Monday, June 10, 2019

Play To Your Strengths as a GM!

A year or so ago I wanted to work on some of my GM skills that are emphasized in games different from what I was playing at the time. It coincided with interest in D&D 5e and so I started to run a 5E game. Then from various tricks and twists of life I ended up running a second 5e game.

Now you can run any game any way you want, but the goal of running 5e was to run D&D - something that felt like the D&D games of old - and not my normal type games. So I tried running D&D in what I thought was how D&D was supposed to be run, supported by the books, streams, and even advice sections in videos, reddit, and other blogs.



It's led to two games that I like running, but as the first game has gotten higher and higher in level while I liked the game prep has become harder and harder. The PCs are level 14, they have ridiculous abilities, and they can basically break the rules of how D&D is "supposed to be run." Random encounters? Not really a thing. Ambushed at night? Not really a thing. Big bad boss monsters?

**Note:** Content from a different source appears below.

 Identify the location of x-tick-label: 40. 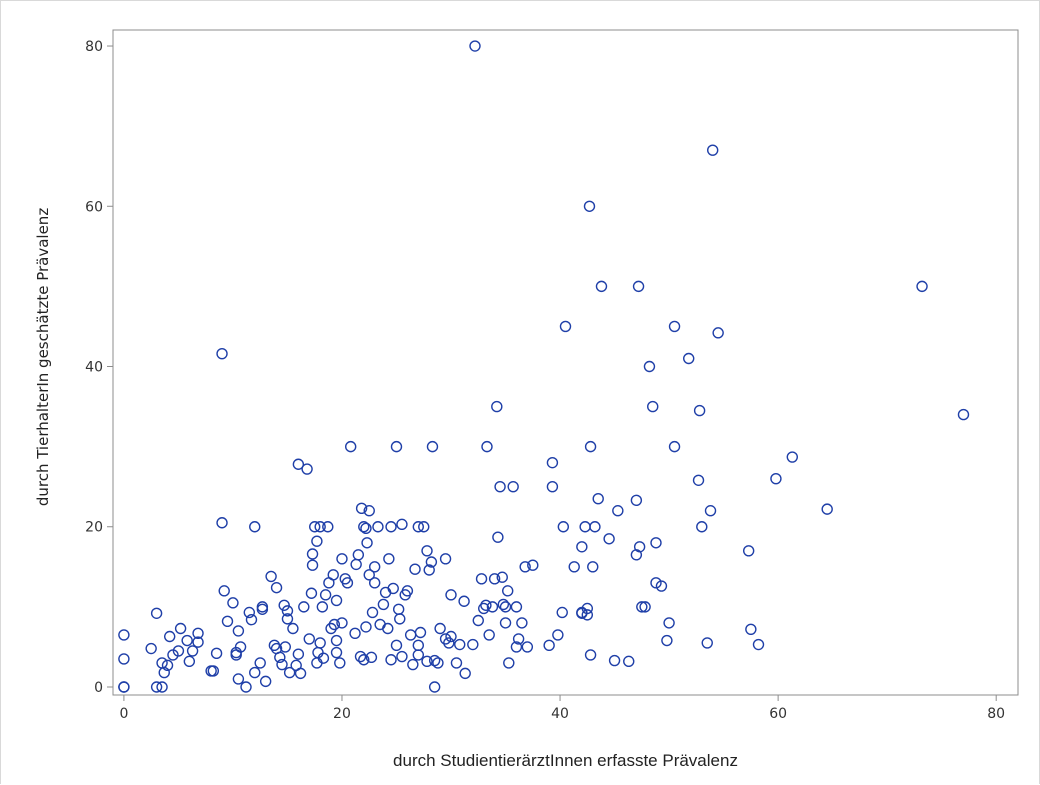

My choices are over kill by going like 10 CR over the level of the PCs, or deal with the fact that an adult red dragon could probably be solo'd by one of the players if given time to set up properly.

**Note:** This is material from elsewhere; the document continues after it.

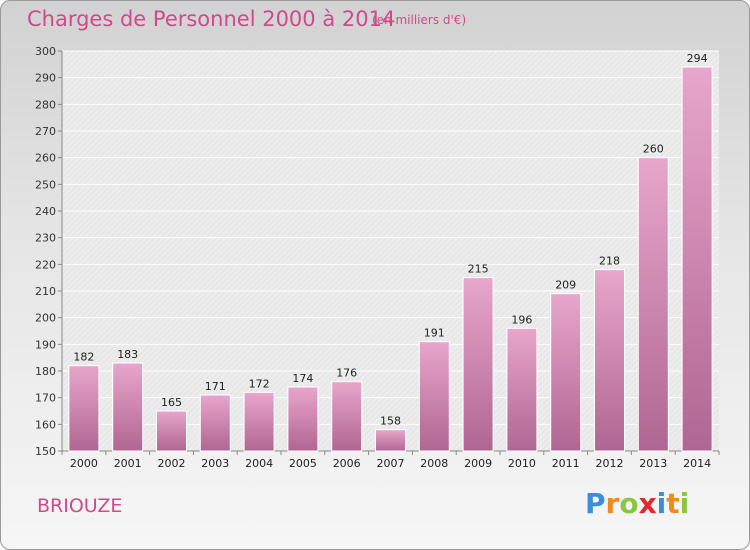 This screenshot has width=750, height=550. I want to click on y-tick-label: 220, so click(46, 264).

And then recently I realized what my problem was. While trying to run D&D the "D&D way" I forgot about my own strengths as a DM. The idea was not, and is not, to change how I GM, but to brush up on skills D&D emphasizes that other games I play don't. Skills like running monsters more tactically. Ultimately, the way I was trying to run D&D made me very focused on what the players could do. And that's...a mistake. I've always said it was a mistake, but in my own game I forgot about that.

RPGs, and D&D especially, can serve as a wonderful power fantasy. The PCs will get powerful. They should get to be powerful. They should get to have fun with it. And with the game designed to do that, eventually you hit the problem where the players can do too much - if you are worried about what they can do.

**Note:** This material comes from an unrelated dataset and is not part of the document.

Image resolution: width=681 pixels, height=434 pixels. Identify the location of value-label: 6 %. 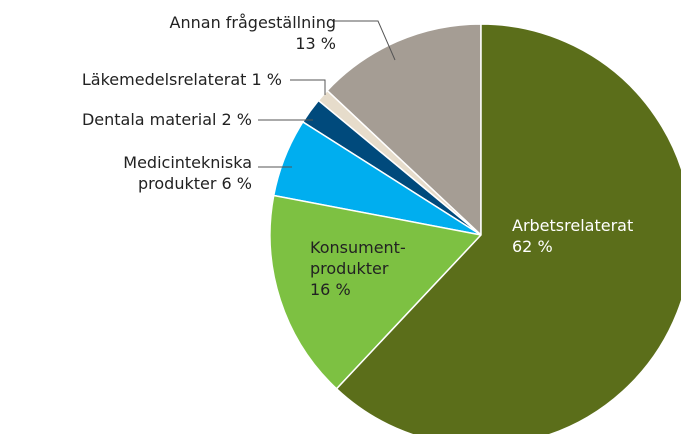
(236, 184).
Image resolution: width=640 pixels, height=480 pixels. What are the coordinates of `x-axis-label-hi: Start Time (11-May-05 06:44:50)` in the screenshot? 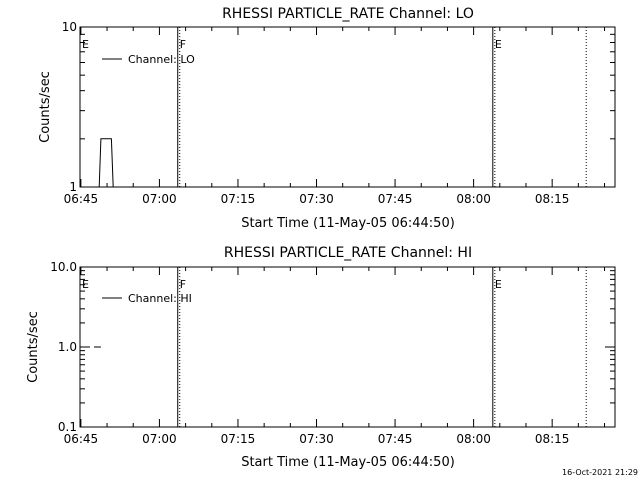 It's located at (348, 462).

The trick is to focus on what they will do. Limit choices. Make them actually make choices. Do they push on and go to the big fight exhausted and depleted from other things? Or do they give this one up? If two allies are in danger at the same time, which do they go to save - or do they split the group and try to save both while being less prepared for each individually?

My strengths are built on running around Choice and Consequence. I wasn't doing that. I was just laying out paths to monsters and encounters. So now we see how it works when I keep in mind that there is more to D&D than just that. Hopefully it works out well. If nothing else, I'm having more fun and less stress with the game than I've had in months.